◆ **Stated goal**
Reproduce every line, requests included, from the start of the material through the line that contains "click(199, 522)". Multiply each answer coordinate by 2.45 and round it to a whole number, with halves rounded up, leaving all other numbers unchanged.

>> Begin

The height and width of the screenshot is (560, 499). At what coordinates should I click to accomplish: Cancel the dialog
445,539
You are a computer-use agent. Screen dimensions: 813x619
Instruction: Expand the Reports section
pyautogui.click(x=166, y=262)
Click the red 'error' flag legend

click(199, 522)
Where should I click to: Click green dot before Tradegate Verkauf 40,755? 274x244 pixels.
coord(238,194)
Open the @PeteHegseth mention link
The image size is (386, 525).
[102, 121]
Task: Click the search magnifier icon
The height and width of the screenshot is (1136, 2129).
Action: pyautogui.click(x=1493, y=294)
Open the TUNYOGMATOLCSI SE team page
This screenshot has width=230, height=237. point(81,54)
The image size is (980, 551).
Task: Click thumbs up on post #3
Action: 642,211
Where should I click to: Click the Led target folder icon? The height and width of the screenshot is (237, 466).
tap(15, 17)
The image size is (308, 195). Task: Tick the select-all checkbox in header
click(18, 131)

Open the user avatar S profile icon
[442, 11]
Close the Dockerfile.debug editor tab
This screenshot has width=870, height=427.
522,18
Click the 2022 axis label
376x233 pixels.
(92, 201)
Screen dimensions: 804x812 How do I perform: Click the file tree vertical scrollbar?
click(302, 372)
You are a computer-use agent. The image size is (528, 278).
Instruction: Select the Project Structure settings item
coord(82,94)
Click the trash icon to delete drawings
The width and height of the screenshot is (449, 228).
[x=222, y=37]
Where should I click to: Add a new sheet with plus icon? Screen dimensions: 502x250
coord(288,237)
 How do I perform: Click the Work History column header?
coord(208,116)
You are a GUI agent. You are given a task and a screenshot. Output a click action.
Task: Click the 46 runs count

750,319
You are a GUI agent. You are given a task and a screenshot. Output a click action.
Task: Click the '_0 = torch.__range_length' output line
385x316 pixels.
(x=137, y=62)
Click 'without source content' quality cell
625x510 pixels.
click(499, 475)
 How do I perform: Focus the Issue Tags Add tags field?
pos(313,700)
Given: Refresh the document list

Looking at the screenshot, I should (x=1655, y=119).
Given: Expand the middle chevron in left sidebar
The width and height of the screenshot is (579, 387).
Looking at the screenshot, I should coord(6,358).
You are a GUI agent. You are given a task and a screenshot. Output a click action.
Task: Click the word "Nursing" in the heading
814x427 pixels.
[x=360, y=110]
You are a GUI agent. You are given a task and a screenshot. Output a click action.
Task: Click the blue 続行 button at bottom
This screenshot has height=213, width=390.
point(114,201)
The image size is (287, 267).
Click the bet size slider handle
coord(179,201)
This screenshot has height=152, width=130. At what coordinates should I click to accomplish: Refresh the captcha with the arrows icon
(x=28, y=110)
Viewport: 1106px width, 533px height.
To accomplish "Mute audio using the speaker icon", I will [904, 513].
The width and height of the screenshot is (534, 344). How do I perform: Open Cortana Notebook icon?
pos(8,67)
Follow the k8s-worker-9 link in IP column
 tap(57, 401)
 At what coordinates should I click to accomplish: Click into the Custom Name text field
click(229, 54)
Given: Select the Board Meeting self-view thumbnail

>> End

◆ **Output for this task**
The height and width of the screenshot is (560, 499). At what coordinates should I click to accomplish: Cancel the dialog
1090,1321
You are a computer-use agent. Screen dimensions: 813x619
Instruction: Expand the Reports section
pyautogui.click(x=407, y=642)
Click the red 'error' flag legend

click(488, 1279)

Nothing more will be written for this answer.